Overlooking screening individuals and entities against global sanction lists would enable perpetrators to slip through weak sanctions screening programs, as no alert would be generated to stop them in their tracks. This would increase the likelihood of businesses missing out on red flags indicating involvement in illicit activities.
Financial Crime Risk
Any business’s failure to align with the relevant and applicable global lists opens the business to the chance of unknowingly facilitating financial crimes. Regulated entities dealing with foreign customers and suppliers must consider the sanctions lists of the respective countries to comply with TFS requirements.
Supply Chain Risk
Not identifying sanctioned individuals and entities in a timely manner across relevant and applicable global lists leads to supply chain vulnerabilities. Businesses face the risk of engaging with sanctioned suppliers, exposing themselves to regulatory penalties.
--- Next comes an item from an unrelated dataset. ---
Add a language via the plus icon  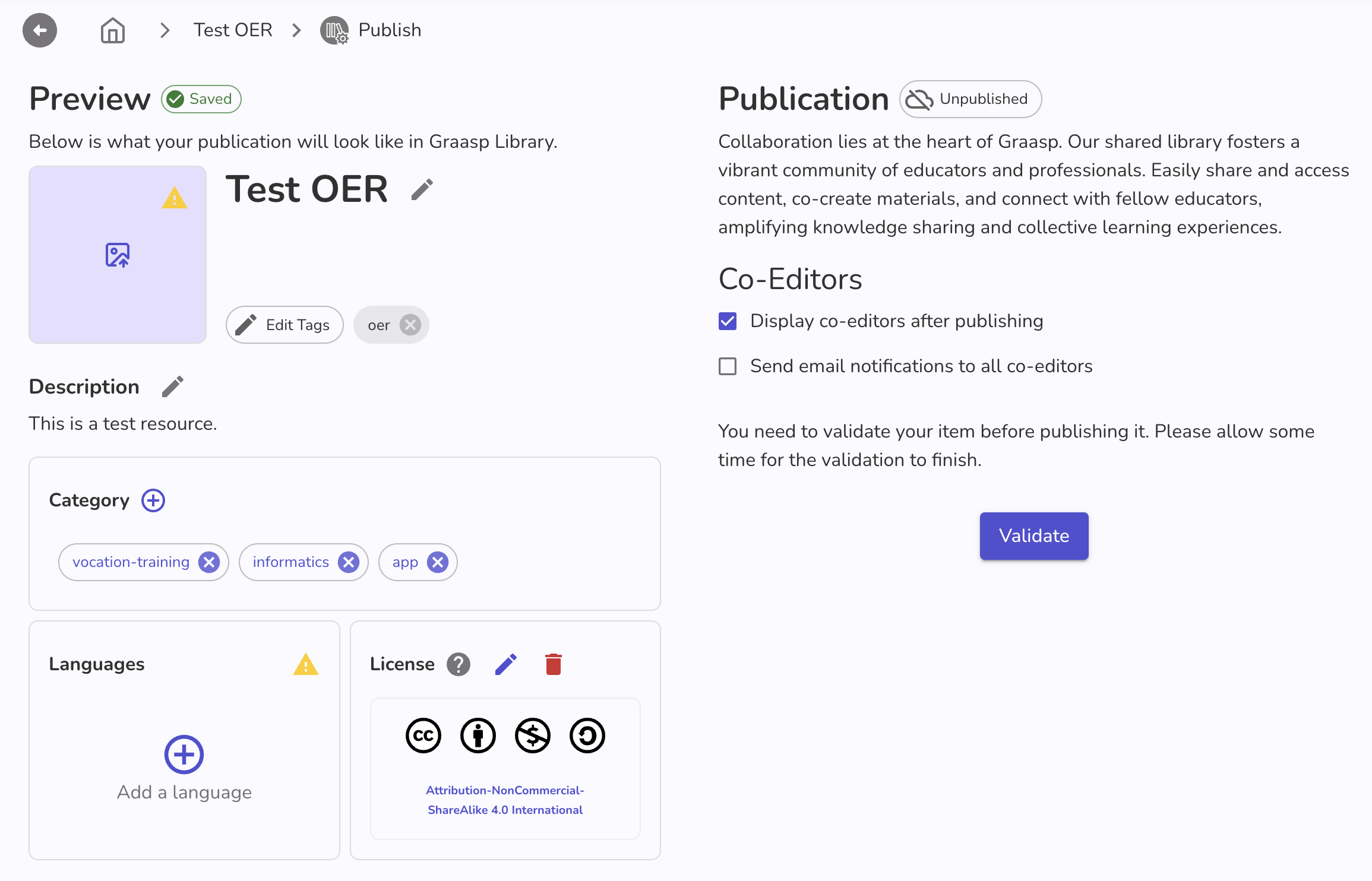coord(184,755)
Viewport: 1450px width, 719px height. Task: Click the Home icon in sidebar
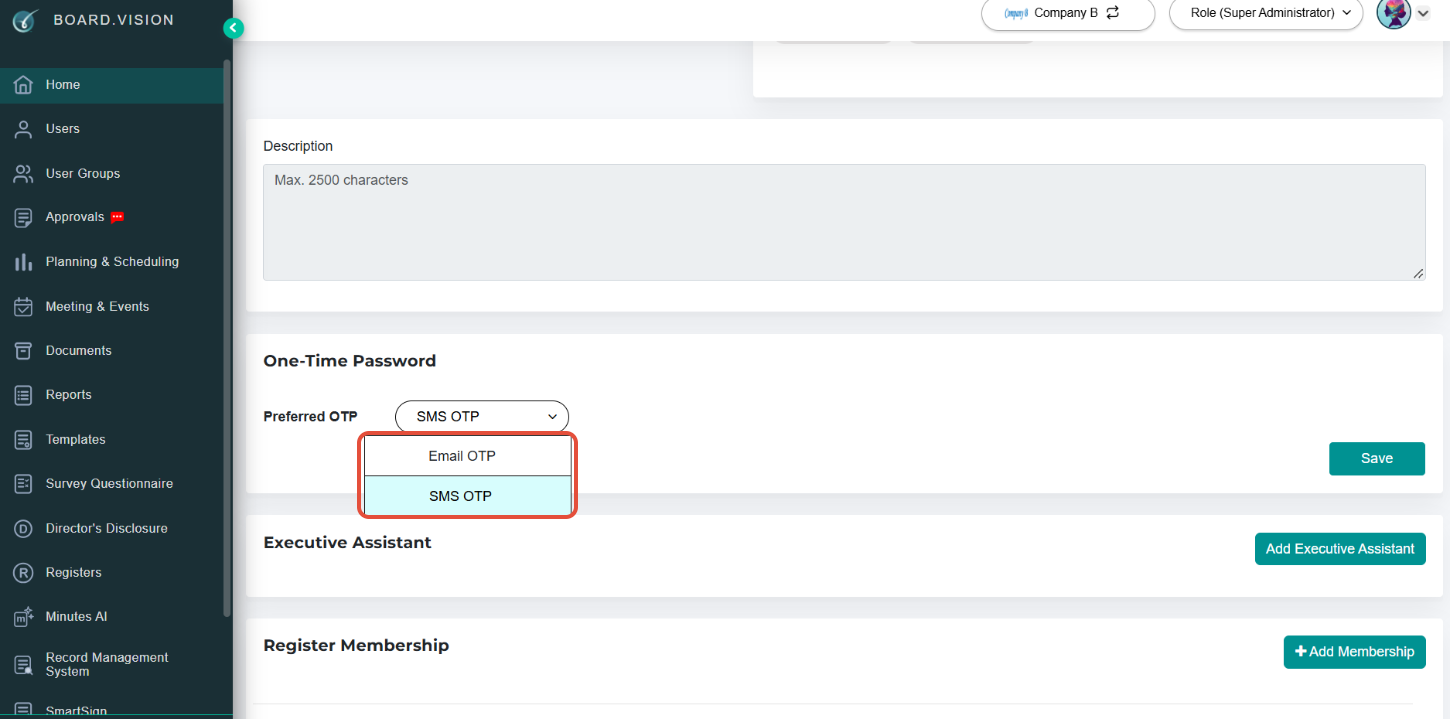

This oversight compromises supply chain integrity by affecting production and distribution due to the potential involvement of criminals in misusing the supply chain of the business for their illicit purposes.
Export Control Violations
Entities engaged in import and export business must screen their customers, suppliers, and third-parties against the relevant sanctions lists. A failure to do so may result in selling or purchasing restricted products or dual-use goods to sanctioned entities or individuals, which can result in export control violations. Further, entities must have relevant license to deal in dual-use items.
Funding Risks
When a business is unable to meet sanctions compliance adequately, it may affect access to funding and financial services. Once a business gets penalised or flagged for non-compliance with AML/CFT and TFS laws, it becomes difficult for them to obtain funding from banks and financial institutions as they are viewed as high risk by these banks and financial institutions. This may lead to higher interest rates or difficulty in acquiring funding, disrupting cash flow and growth opportunities, and hindering smooth operations.
Business Continuity Risk
Businesses must adhere to TFS requirements as non-compliance consequences such as criminal charges and penalties would lead to uncertainty and instability in business operations. It increases legal challenges and regulatory scrutiny and damages reputation, which undermines long-term growth, making it difficult to manage business operations and safeguard the business to continue its operations smoothly.
Global Expansion Risk
Businesses must strive to evade global expansion risk by having in place an adequate global sanctions compliance program as authorities, prior to granting permission to operate in their country, perform due diligence on businesses, and any finding of noncompliance with global sanctions flags businesses and restricts their expansion plans as countries do want to let businesses with weak compliance operate within their jurisdictions.
Conclusion
For effective compliance with AML/TFS laws, businesses must align both domestic and international sanctions lists to ensure that they screen their customers, partners, and suppliers against the relevant sanction lists. Sanctions screening software can help automate this process and streamline compliance operations.